__EXERCISE DETAILS__
Only one portion of the data is to be written out: from the line bearing "Task: Open CPU TM Function option value" through the line bearing "Task: Upvote the". Write it exactly as it appears.

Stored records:

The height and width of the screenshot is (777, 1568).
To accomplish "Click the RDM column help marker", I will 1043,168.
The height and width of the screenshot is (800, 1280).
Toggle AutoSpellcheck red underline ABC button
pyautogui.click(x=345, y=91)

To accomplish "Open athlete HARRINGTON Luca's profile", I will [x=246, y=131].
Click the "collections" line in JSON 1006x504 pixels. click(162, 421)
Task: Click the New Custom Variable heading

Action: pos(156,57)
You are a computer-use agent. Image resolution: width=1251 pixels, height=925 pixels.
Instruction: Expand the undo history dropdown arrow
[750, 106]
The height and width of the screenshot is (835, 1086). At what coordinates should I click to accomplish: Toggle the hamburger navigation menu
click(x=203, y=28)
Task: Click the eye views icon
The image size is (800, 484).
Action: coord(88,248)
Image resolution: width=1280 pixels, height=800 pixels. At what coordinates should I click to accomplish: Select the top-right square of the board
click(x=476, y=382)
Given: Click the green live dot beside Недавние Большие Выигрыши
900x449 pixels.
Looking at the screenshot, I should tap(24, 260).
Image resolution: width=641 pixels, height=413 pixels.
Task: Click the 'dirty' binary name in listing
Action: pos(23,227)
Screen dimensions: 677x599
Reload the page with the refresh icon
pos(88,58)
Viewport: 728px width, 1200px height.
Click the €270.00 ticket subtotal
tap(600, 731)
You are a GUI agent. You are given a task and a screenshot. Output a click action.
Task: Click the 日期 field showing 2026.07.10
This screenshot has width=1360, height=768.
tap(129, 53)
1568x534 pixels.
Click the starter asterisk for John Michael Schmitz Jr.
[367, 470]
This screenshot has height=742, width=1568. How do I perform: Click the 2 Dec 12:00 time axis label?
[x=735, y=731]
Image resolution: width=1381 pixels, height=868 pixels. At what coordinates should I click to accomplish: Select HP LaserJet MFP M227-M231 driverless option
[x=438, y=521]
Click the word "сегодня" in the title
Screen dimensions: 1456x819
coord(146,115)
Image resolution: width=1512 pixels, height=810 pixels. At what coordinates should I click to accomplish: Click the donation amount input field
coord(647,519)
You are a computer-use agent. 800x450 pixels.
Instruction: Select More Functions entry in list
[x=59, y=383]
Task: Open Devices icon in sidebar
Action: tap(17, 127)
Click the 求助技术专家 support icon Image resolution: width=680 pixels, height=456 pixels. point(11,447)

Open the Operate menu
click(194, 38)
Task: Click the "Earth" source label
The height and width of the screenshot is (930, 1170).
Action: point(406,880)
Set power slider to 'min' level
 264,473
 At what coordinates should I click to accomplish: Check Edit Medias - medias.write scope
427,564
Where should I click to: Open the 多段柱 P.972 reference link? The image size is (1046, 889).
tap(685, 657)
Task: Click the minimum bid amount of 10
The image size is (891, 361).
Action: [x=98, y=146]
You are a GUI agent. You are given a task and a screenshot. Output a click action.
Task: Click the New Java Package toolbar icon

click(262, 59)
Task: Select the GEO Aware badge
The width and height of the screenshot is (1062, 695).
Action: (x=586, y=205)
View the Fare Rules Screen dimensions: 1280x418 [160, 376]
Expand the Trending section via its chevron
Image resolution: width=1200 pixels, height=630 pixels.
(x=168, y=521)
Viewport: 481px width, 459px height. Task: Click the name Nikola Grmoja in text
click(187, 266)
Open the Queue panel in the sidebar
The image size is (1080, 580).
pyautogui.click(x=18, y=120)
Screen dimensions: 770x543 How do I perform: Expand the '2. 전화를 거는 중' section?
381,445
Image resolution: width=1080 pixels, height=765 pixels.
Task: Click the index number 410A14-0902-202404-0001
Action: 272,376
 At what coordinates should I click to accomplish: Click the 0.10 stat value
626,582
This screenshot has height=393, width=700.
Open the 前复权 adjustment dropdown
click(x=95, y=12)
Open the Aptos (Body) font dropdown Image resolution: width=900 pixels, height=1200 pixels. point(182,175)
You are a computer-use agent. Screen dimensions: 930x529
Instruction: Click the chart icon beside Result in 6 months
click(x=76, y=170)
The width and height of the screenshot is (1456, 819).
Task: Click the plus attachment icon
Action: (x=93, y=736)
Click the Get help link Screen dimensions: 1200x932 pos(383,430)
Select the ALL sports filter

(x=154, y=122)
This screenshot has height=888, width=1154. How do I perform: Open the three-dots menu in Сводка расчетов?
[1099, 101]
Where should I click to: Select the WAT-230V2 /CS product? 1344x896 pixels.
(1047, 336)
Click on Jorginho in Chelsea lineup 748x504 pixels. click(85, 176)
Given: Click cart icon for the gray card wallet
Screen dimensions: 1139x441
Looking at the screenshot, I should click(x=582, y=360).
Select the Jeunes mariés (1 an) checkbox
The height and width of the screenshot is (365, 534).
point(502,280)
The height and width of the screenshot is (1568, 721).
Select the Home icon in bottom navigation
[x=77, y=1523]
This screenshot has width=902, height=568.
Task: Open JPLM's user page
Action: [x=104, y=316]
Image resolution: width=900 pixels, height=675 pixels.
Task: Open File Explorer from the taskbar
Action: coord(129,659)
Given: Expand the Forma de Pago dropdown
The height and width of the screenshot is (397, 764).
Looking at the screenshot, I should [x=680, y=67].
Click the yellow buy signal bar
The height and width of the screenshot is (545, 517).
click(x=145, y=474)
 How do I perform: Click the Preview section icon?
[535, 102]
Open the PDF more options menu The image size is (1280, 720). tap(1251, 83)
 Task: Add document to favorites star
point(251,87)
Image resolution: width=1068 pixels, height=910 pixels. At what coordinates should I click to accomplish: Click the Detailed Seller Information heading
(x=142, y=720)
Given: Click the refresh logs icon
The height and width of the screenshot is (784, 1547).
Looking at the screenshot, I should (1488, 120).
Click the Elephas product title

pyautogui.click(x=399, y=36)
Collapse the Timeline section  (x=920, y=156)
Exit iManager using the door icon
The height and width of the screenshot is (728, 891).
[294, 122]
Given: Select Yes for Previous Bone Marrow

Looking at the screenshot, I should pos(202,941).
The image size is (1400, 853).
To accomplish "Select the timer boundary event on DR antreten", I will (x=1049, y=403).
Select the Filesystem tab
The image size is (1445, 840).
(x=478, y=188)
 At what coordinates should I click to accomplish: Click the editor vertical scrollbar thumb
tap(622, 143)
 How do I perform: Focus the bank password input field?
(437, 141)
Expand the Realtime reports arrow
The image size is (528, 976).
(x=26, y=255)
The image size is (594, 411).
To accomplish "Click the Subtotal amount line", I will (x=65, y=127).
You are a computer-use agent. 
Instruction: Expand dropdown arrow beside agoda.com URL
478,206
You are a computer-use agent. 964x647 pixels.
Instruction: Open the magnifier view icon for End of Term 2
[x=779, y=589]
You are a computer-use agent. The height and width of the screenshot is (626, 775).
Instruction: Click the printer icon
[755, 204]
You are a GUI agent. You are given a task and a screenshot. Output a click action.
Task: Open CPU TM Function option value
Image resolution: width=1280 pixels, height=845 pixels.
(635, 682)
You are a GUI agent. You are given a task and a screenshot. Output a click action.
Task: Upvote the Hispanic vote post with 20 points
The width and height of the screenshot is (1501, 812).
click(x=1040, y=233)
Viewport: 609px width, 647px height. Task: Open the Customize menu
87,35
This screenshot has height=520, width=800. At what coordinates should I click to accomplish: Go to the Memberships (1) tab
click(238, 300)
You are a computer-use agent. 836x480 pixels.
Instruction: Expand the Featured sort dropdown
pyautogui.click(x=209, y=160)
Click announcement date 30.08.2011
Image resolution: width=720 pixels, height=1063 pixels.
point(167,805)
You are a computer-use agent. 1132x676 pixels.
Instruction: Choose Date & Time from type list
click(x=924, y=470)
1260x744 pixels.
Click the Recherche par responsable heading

__ANSWER__
Task: Open CPU TM Function option value
Image resolution: width=1280 pixels, height=845 pixels.
(635, 682)
You are a GUI agent. You are given a task and a screenshot. Output a click action.
Task: Upvote the Hispanic vote post with 20 points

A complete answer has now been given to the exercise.